▶ [Task]:
Check the entries below and say how many lines include the word "grid". No other text is wanted.

▶ [Extracted records]:

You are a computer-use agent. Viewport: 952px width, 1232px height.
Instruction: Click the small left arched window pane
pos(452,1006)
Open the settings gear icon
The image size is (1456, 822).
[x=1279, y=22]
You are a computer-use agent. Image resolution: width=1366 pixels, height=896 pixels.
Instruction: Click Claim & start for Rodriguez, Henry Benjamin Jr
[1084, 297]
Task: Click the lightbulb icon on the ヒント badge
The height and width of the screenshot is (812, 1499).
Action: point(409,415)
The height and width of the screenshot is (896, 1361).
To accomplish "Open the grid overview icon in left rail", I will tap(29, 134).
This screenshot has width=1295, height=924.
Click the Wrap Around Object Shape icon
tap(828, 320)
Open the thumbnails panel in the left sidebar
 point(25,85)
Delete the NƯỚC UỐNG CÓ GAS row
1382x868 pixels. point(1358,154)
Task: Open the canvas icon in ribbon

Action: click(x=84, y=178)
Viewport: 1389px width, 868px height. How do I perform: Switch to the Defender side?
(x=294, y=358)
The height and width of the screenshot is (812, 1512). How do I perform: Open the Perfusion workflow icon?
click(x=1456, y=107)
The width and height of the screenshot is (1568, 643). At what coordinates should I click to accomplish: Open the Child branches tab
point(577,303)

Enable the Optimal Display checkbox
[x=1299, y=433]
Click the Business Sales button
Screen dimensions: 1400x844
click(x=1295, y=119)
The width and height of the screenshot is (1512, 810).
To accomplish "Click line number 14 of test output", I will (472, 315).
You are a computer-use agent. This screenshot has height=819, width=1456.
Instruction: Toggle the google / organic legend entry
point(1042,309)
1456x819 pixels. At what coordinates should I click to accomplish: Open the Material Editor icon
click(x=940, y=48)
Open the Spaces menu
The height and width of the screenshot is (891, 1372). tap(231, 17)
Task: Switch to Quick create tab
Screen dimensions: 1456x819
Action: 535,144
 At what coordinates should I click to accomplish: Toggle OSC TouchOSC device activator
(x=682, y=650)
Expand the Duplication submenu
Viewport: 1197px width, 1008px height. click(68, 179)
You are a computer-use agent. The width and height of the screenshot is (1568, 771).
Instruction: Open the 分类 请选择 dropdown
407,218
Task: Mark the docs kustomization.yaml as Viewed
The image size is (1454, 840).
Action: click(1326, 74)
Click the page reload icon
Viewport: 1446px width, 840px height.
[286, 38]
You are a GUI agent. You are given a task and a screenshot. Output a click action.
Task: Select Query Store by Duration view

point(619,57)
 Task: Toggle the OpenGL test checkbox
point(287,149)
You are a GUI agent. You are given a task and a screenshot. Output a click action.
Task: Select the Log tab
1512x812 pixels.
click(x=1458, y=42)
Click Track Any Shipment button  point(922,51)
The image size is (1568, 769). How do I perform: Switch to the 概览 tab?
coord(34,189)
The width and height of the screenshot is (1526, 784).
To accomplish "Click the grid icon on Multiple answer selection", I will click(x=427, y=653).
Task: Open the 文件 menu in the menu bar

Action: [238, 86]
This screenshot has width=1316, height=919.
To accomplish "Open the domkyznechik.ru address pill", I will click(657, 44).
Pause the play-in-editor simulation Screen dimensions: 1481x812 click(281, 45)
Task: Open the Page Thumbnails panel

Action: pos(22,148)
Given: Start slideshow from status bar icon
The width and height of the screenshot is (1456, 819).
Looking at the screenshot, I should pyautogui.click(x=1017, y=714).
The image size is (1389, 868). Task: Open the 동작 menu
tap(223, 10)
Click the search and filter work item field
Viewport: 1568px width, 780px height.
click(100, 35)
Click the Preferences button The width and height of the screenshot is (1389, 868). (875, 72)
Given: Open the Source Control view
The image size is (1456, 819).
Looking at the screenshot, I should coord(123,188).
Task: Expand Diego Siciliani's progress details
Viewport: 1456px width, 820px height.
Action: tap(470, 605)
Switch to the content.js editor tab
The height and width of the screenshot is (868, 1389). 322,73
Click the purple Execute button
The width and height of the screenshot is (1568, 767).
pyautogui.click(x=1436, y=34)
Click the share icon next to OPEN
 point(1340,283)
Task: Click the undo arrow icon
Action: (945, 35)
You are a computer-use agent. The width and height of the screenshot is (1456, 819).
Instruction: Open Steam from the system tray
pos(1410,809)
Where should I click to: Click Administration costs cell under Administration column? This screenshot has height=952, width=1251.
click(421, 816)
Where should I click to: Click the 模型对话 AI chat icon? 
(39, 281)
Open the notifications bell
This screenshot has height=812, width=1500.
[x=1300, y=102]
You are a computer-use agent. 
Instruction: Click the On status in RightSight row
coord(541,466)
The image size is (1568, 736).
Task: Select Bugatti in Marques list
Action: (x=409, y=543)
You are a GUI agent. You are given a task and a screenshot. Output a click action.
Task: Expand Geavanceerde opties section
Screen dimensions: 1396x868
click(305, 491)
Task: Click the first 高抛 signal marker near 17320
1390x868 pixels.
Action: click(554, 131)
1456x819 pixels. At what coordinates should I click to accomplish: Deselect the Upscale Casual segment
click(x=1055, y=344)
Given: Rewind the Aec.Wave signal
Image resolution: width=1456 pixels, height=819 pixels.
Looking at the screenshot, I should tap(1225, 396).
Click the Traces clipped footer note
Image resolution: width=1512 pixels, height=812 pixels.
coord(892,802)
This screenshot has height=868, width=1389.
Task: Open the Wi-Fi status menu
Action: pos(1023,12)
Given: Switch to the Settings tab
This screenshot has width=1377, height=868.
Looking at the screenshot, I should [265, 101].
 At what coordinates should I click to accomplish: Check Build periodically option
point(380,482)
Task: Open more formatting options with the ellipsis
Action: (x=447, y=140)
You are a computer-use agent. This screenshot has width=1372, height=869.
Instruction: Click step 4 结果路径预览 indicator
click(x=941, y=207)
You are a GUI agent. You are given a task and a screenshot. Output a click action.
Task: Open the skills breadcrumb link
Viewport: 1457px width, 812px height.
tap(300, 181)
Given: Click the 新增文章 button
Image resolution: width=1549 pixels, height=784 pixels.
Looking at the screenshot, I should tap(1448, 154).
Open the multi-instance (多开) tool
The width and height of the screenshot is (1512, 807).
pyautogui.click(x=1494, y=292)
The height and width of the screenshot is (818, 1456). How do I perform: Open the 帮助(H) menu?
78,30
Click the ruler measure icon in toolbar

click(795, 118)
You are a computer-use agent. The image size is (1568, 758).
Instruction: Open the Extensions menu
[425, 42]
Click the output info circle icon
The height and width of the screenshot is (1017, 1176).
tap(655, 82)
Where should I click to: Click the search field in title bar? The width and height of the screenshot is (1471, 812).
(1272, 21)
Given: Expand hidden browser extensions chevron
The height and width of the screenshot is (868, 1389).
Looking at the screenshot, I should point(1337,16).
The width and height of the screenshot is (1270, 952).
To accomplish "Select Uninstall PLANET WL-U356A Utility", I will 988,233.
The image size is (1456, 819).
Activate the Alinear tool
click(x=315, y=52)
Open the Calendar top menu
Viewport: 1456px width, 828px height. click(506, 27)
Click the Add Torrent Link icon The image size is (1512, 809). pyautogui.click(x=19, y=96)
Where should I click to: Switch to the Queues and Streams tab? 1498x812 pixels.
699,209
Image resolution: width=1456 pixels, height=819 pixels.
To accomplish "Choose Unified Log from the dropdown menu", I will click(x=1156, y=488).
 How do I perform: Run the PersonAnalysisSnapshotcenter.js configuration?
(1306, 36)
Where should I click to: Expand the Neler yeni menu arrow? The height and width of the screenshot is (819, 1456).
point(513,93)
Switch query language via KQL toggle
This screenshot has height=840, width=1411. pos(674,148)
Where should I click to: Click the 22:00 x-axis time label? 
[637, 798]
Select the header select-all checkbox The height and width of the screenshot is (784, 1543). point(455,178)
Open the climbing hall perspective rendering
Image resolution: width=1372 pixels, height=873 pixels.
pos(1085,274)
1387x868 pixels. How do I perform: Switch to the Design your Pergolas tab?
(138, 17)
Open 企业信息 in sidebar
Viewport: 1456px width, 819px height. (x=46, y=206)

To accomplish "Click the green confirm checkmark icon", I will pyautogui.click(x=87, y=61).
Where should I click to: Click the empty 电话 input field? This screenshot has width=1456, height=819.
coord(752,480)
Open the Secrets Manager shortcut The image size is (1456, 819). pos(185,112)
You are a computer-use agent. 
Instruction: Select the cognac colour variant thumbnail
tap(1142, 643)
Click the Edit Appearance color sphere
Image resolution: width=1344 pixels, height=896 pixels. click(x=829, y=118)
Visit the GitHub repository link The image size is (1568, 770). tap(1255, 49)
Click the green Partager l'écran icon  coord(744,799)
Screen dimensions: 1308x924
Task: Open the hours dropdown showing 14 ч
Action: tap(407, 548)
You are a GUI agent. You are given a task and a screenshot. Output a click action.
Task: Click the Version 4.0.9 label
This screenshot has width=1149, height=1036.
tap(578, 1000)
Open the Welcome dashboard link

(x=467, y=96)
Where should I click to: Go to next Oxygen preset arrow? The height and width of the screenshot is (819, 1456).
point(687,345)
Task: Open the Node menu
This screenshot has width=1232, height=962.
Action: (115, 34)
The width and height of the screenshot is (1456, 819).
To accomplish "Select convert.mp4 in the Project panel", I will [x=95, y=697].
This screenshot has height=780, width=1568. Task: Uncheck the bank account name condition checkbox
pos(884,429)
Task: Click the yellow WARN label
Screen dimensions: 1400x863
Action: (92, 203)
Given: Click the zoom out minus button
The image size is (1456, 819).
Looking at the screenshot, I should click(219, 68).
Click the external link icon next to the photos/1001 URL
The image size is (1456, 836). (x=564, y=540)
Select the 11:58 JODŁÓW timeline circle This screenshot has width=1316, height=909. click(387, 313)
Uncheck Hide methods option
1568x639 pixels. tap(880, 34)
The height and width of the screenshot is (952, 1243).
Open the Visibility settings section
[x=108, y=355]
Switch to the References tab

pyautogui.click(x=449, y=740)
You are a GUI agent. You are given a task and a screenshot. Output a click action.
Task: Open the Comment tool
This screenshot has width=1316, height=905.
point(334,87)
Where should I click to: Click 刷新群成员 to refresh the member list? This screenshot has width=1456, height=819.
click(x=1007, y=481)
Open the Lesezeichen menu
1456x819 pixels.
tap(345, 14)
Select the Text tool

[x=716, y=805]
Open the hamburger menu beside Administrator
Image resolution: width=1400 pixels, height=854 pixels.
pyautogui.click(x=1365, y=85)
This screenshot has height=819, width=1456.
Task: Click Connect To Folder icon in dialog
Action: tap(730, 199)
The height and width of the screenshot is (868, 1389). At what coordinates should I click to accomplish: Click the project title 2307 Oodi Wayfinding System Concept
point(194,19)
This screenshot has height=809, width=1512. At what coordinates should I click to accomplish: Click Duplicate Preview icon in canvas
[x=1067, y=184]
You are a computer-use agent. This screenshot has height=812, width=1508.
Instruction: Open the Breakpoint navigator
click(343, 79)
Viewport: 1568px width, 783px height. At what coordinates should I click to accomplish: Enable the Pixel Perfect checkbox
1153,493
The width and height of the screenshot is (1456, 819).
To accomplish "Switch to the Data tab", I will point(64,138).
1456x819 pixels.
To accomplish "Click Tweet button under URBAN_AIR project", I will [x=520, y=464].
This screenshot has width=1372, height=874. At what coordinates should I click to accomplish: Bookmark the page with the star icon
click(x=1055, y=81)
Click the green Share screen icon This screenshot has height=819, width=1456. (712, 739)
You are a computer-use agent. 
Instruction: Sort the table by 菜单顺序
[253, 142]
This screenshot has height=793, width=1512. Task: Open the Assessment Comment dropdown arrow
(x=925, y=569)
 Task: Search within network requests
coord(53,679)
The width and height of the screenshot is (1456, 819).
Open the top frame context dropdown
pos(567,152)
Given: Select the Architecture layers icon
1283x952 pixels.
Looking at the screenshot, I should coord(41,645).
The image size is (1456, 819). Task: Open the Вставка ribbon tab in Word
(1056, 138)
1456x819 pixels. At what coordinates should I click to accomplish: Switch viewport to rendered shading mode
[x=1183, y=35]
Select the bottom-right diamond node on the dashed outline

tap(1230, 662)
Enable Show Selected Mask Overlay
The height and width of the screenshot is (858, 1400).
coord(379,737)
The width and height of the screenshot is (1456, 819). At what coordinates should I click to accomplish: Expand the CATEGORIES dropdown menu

▶ [Answer to this task]:
2